His debut is this summer's pavilion for the Serpentine Gallery in London's Kensington Garden for which he has been paid nothing, despite a technically demanding design that has taxed his engineering partner, Cecil Balmond of the Arup design consultancy.

The centrepiece of the structure, which wasopened last night with a party, is a balloon - or "ovoid-shaped inflatable canopy" as the architectural jargon puts it. In good weather, it is raised to float above an amphitheatre beside the gallery and, in bad, lowered to enclose it.

Even Koolhaas, a man prone to elliptical and qualified responses, seemed content with it. "I think it will be beautiful," he said, as engineers attended to the finishing details.

Rem - short for Remment - Koolhaas was born 62 years ago in war-torn Rotterdam. He began working as a journalist and scriptwriter, before training at the Architectural Association in London, and now combines writing on the subject involumes such as S, M, L, XL with building his practice, the Office for Metropolitan Architecture (OMA).

His buildings elicit superlatives. His Seattle Public Library was described by The New York Times as "a blazing chandelier to swing your dreams upon". The Casa da Musica hall, which opened in Porto last year, is acclaimed as one of the most important concert halls in the world. And in Asia, favourable comments garland CCTV, a giant headquarters for China's national broadcaster which will be completed for the 2008 Beijing Olympics.

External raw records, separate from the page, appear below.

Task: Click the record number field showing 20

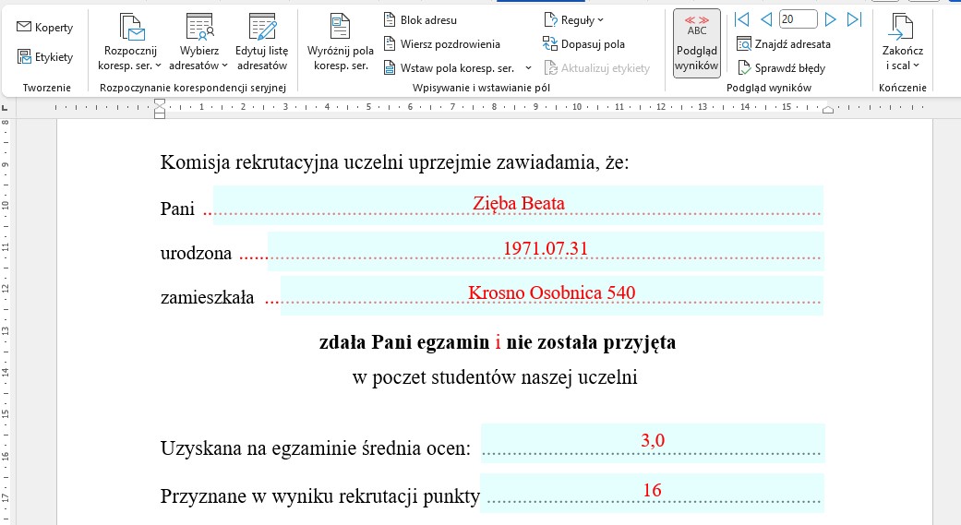Action: (798, 19)
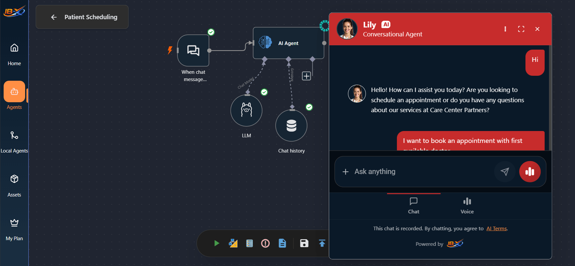
Task: Open the three-dot chat options menu
Action: pyautogui.click(x=505, y=29)
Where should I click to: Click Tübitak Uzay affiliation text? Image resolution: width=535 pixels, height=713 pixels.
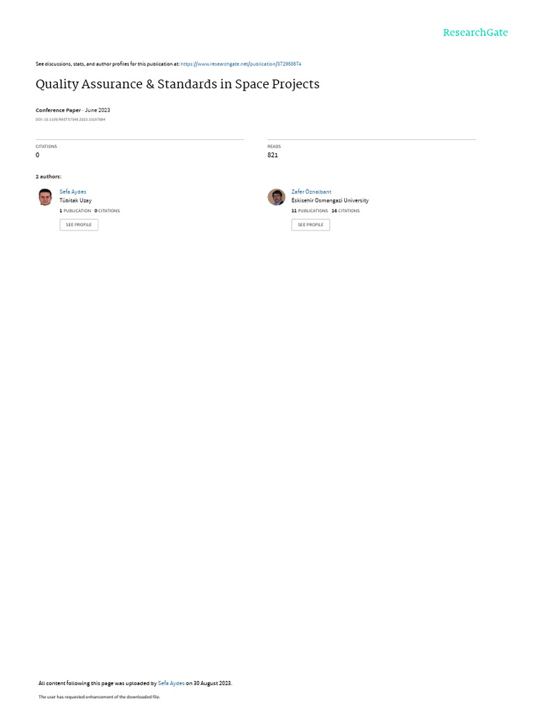[x=75, y=201]
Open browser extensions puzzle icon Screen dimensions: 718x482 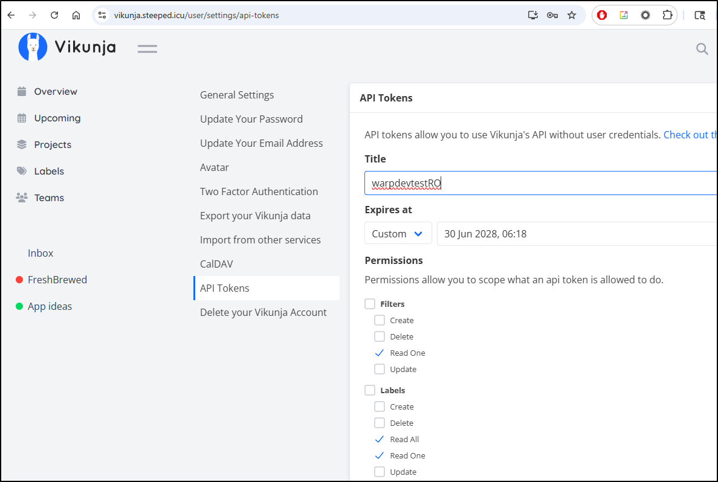click(x=667, y=15)
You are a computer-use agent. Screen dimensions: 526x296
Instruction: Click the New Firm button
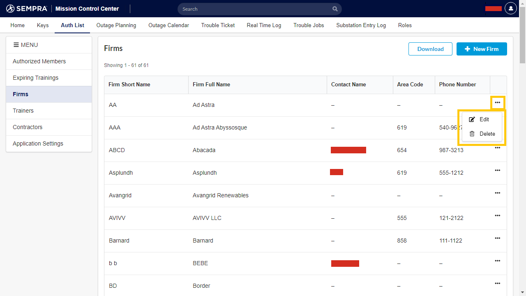coord(482,49)
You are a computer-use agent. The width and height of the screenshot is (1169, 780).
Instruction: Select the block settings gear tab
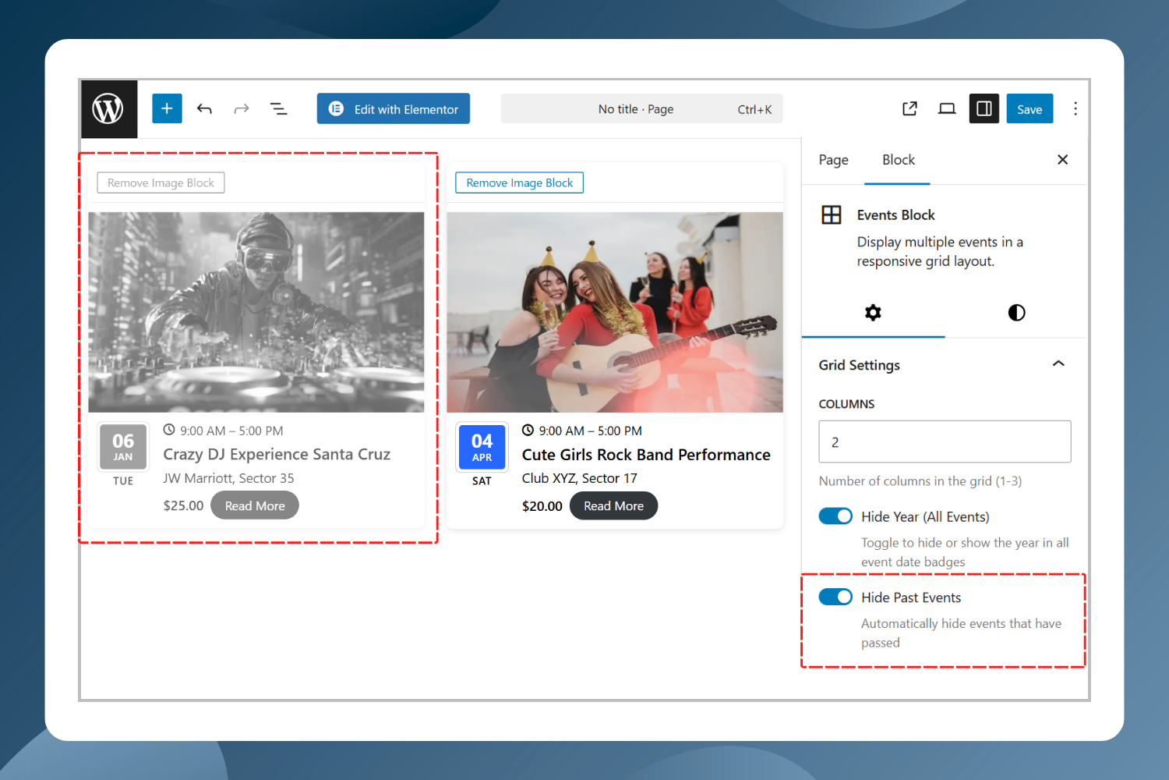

Yet for a long time, Koolhaas was almost as well known for buildings he did not build as those he did. He parted company with projects rather than compromise. Both the Whitney in New York and the Los Angeles County Museum of Art, for instance, replaced his grand suggestions with understated alternatives.

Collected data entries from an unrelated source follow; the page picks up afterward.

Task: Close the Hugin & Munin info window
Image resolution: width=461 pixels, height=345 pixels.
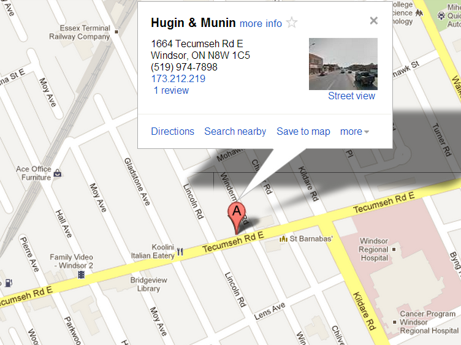Action: 374,21
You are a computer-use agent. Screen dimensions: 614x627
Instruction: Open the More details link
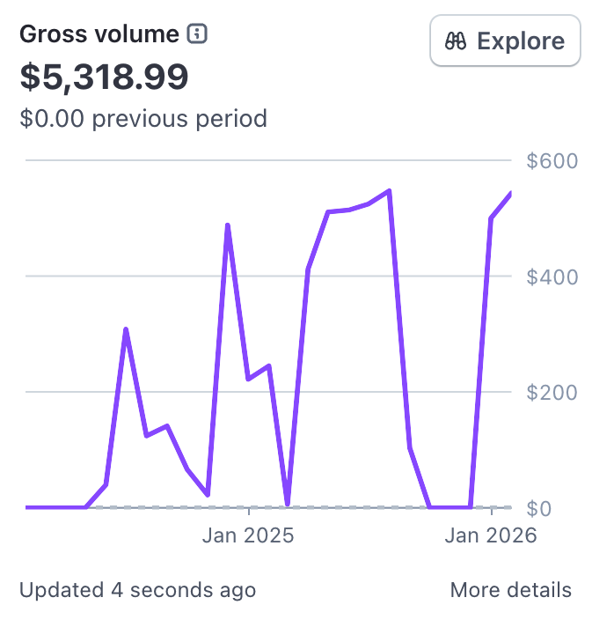click(510, 590)
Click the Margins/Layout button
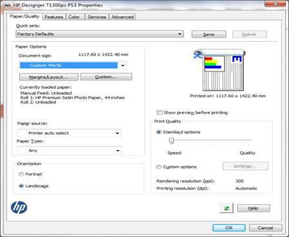The height and width of the screenshot is (237, 289). (49, 77)
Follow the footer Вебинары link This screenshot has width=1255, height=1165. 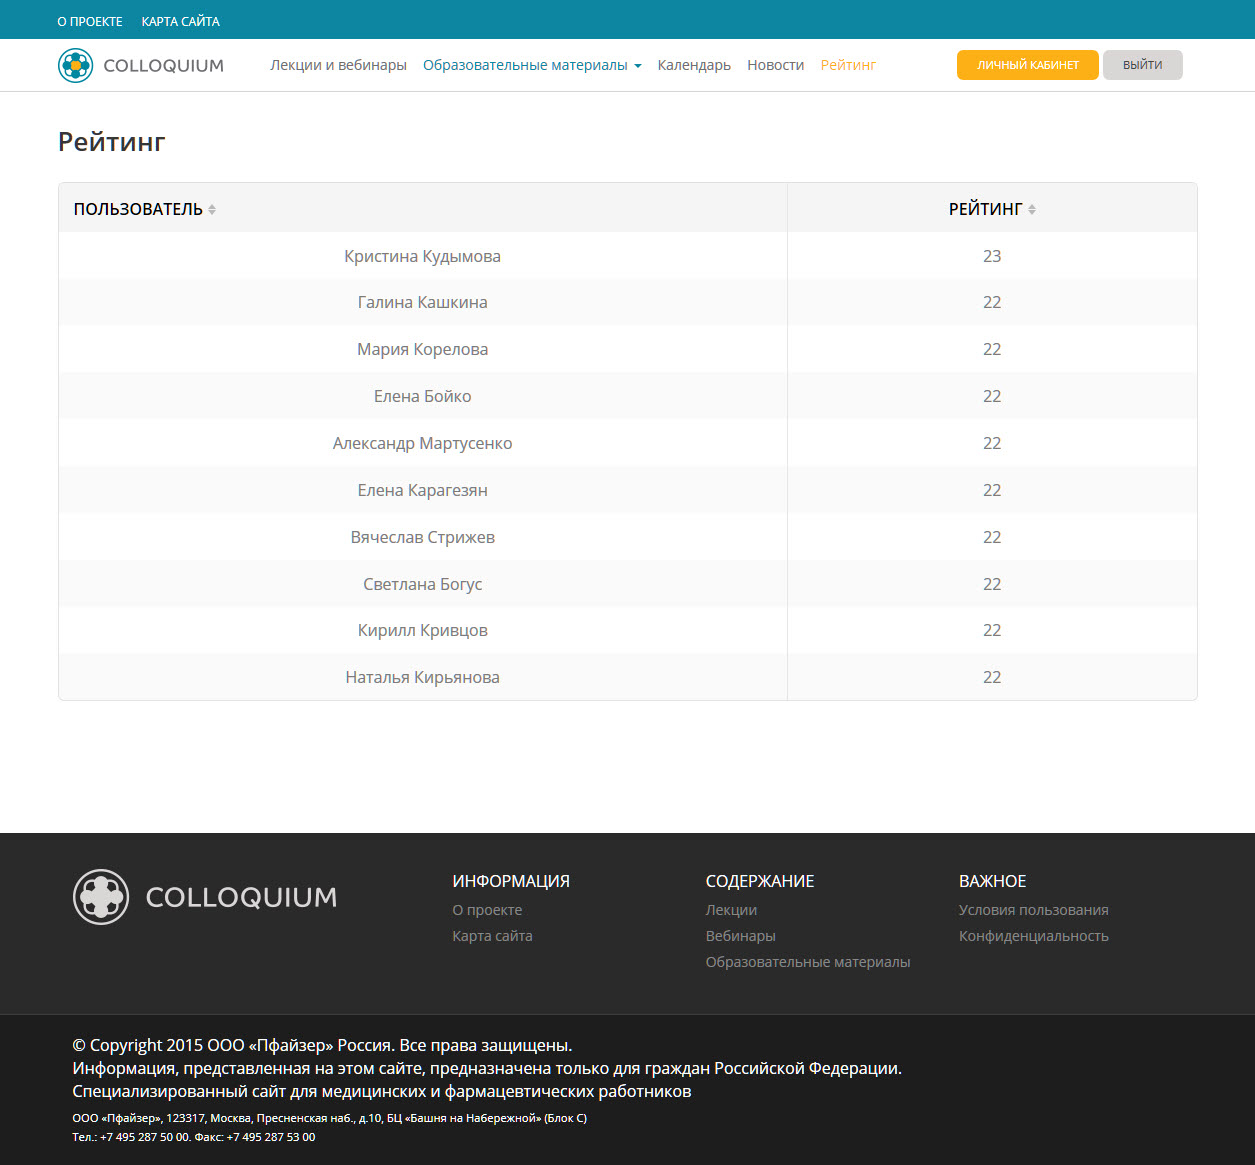(x=740, y=936)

Vicky Richardson, editor of the design journal Blueprint, said: "He's like the pop star of the architectural world." Part of that "cult status", she said, is because nobody can fully figure him out. "He's constantly changing and rethinking what he's doing, which means he's so exciting to follow. His lectures are always sold out."

His refusal to compromise is another factor in a business where many major players toe the line. "I don't think he's a big-headed egotistical architect. He's a team player. But he has a great commitment to ideas. In history, he'll go down as an incredibly important architect... And there's no doubt he's produced iconic buildings," Ms Richardson said. Julia Peyton-Jones, director of the Serpentine, was convinced he was an ideal candidate for her annual pavilion commission. She inaugurated the event in 2000 to showcase architects whose work had not been seen in Britain before. She says what was special about him was "a very rigorous intellect and an ability to really say things in a new way. It's almost as if he turns everything on its head".

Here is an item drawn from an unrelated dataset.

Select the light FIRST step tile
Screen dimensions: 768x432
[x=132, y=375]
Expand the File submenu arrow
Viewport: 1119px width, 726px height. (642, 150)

Hans Ulrich Obrist, the Serpentine's new programme head and a friend of the architect, added: "It's incredible to think this is the first building of Rem Koolhaas's in the UK. He has lived here for more than 30 years."

Koolhaas said yesterday that "for a while, it was actually great not to work in England". Instead he used it as a "privileged terrain" where he could explore the engineering aspects of his work with Cecil Balmond.

Now, the pavilion will be a curtain-raiser for his permanent arrival on the British landscape. Although it will be dismantled in October and sold for £750,000 to help cover costs, other projects are under way in the city he calls home. He is working on a masterplan for White City in west London and is also designing a new headquarters for NM Rothschild Bank in the City.

Both are likely to be informed by his strong sense of social mission. Koolhaas said that what convinced him to accept the Serpentine project was that he could "make a contribution". Instead of being ornamental, he likes the way the pavilion will be used for film screenings and talks, including two 24-hour interview marathons, on themes close to his heart such as globalisation. "It's a studio," he said.

The social implications of architecture matter to him. "I'm interested in the effects of things on the larger system. I like the idea that what we do has an impact beyond shape," he said.

His commitment to the bigger picture is such that, for the past five years, OMA has had its own think-tank, focusing on social, economic and technological issues such as "how urbanism evolves". With an audacity which further enhances his cult status, the think-tank ponders areas where Koolhaas has not been asked to intervene, such as European identity.

The big thinking is not confined to theory. A tethered balloon might seem a straightforward proposal, but this one is technically challenging. It is the size of the dome of St Paul's and, filled with 6,000 cubic metres of helium, it has the potential to lift three small cars. Chris Carroll, a director at Arup, said: "This structural form has no precedent."

Yet it took just four months to design and four weeks to construct in what is accepted as an extraordinary collaboration. Koolhaas himself said the process was "unbelievably enjoyable because architecture is [usually] so incredibly complex and laborious".

In place of confrontation, this has been blame-free and effortless. "Maybe because there's no money involved. All of us are tendering our services for free. It's asking a lot, but it's also wonderful to be generous. The generosity of the whole thing maybe inspires all the parties."